Cameroun – Santé. Formations sanitaires privées: Plus de 3000 clandestins épinglés

Les opérations de fermeture des établissements non conformes ont démarré lundi dernier à travers le pays.

La sensibilisation vient de céder le pas à la répression. Le ministère de la Santé publique (Minsanté) a décidé de passer à l’étape supérieure en déclarant la guerre aux formations sanitaires privées clandestines. Il vient à cet effet de procéder à la fermeture de cinq de ces établissements illégaux dans les régions du Centre et du Nord- Ouest.

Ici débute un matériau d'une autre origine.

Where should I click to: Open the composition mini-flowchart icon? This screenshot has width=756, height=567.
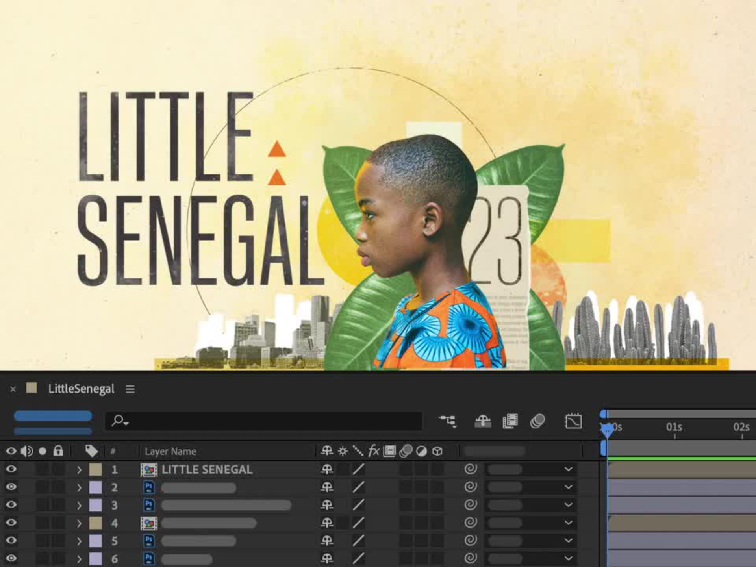[x=447, y=421]
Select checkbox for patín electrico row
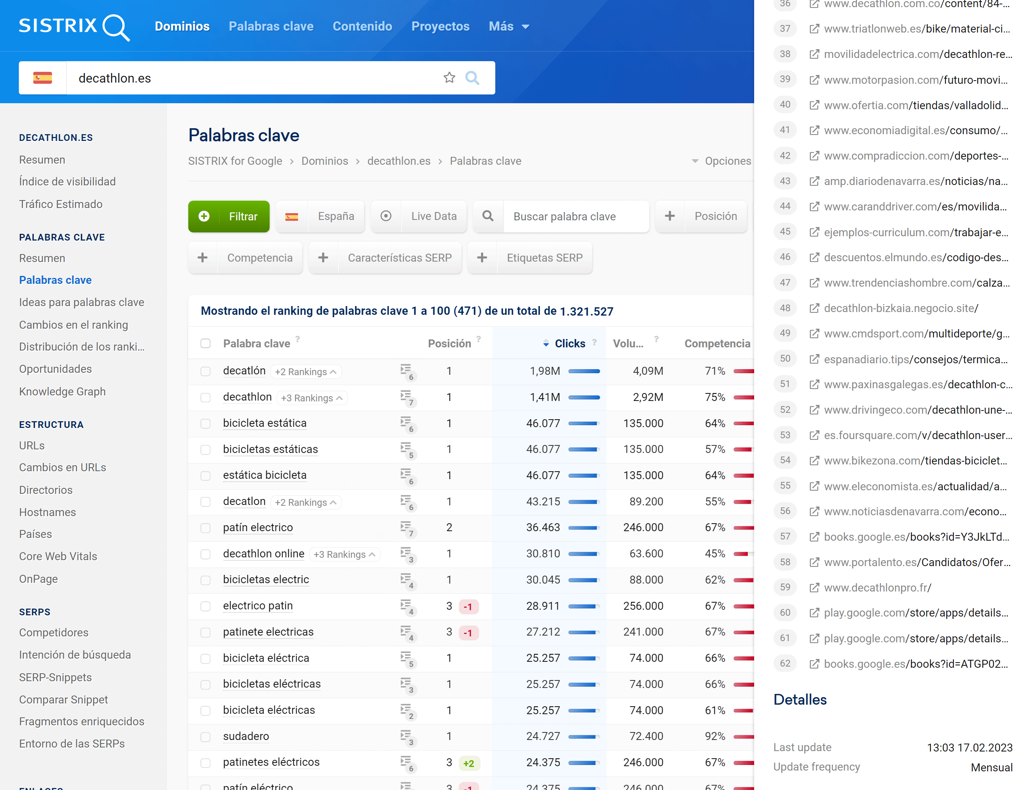 tap(205, 528)
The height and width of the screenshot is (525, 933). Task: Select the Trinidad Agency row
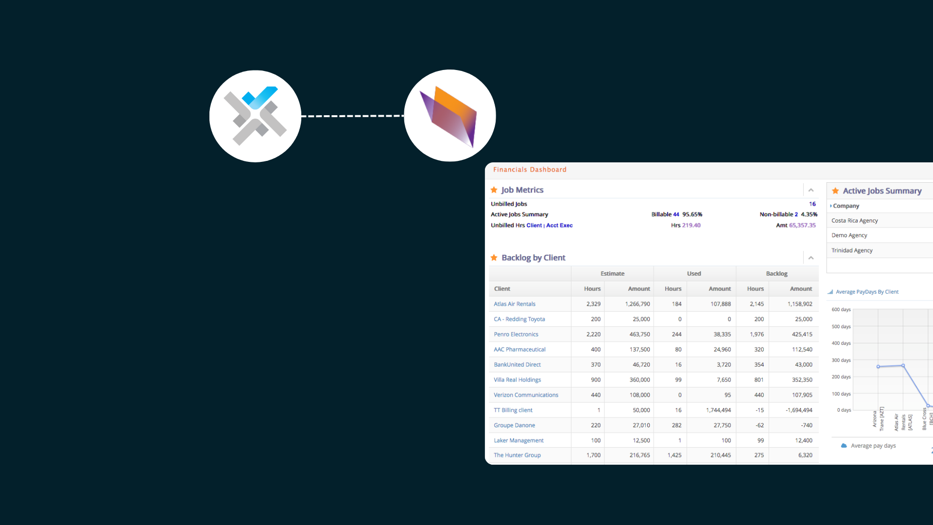tap(880, 250)
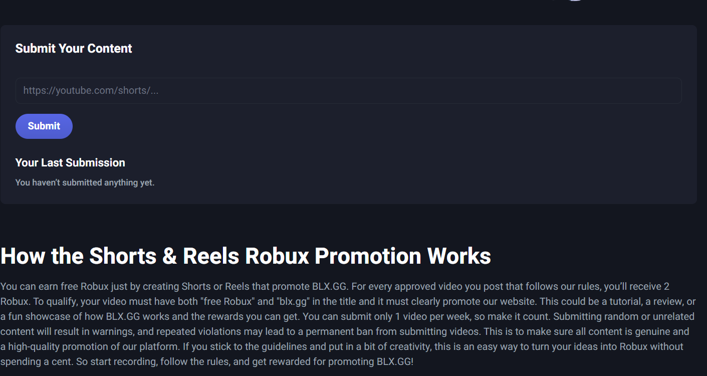Focus the YouTube Shorts URL input field
The width and height of the screenshot is (707, 376).
(348, 91)
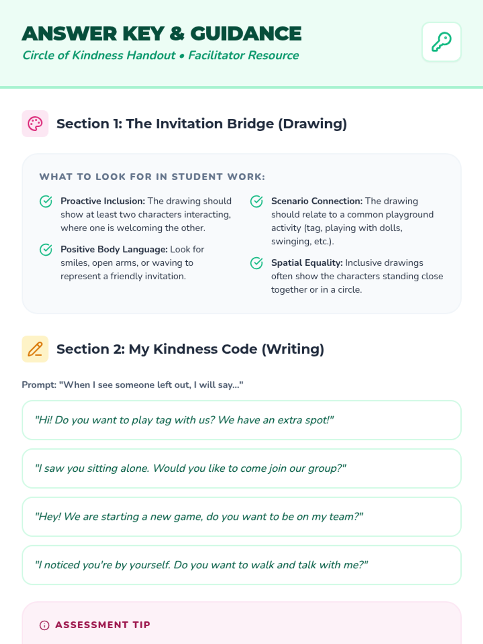
Task: Click the Positive Body Language check icon
Action: 46,250
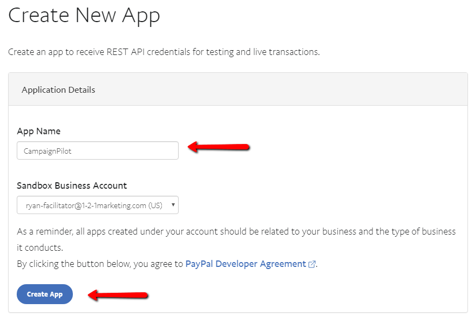Click the REST API credentials description text

point(164,52)
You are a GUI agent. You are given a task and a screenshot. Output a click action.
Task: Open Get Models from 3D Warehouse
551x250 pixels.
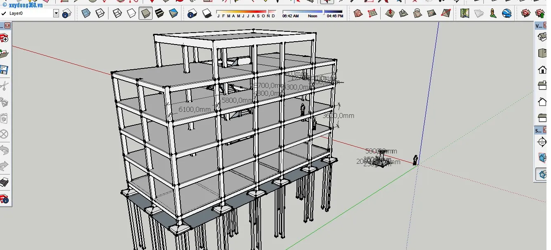point(526,14)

Il s’agit là d’un long processus initié par le Minsanté en mars 2016, où l’on avait détecté 2 288 établissements sanitaires fonctionnant dans l’illégalité et 75 autres identifiés sans région d’implantation sur l’ensemble du territoire. Comme pour démontrer la profondeur du mal, l’on dénombre à ce jour 3058 formations sanitaires privées illégales. Toutes sont frappées par un ordre de fermeture. En procédant à cette opération d’assainissement, le ministère de tutelle veut amener les formations sanitaires concernées à régulariser leur situation administrative. Si certains promoteurs de formations sanitaires privées, laïques ou confessionnelles opèrent en toute légalité, tel n’est pas le cas pour un bon nombre. Ils exploitent pour la plupart, des locaux à usage d’habitation pour exercer leurs activités. Ceci à tout bout de rue ou dans les quartiers à forte concentration de populations à faibles revenus. Ces centres de santé clandestins sont spécialisés dans la prise en charge des malades ou dans la formation du personnel soignant. Dans l’un des centres de santé visités hier matin au quartier Melen à Yaoundé, une plaque renseigne sur les différents services offerts : analyse médicale, petite chirurgie, consultation médicale, accouchement et autres. Le logement présente des murs délabrés et pourtant, on se croirait dans un hôpital miniaturisé. Ce qui était supposé être des chambres a été transformé en salles de consultation, d’accouchement, d’hospitalisation ou en laboratoire d’analyses. Le service ici étant assuré par quelques hommes en blouse blanche, qu’une dizaine de patients attend. Difficile cependant d’en savoir plus sur leur niveau de formation. Si certains malades se contentent de leur prise en charge dans ces centres illégaux, d’autres, par contre, en gardent des souvenirs douloureux. « J’ai perdu ma petite soeur dans des conditions troubles dans l’un de ces endroits. Elle était à terme et la césarienne s’imposait pour sa survie. La formation sanitaire, bien que ne disposant pas d’un plateau technique adéquat, a quand même pris le risque de l’opérer. Elle n’a pas survécu », confie un habitant, l’air attristé.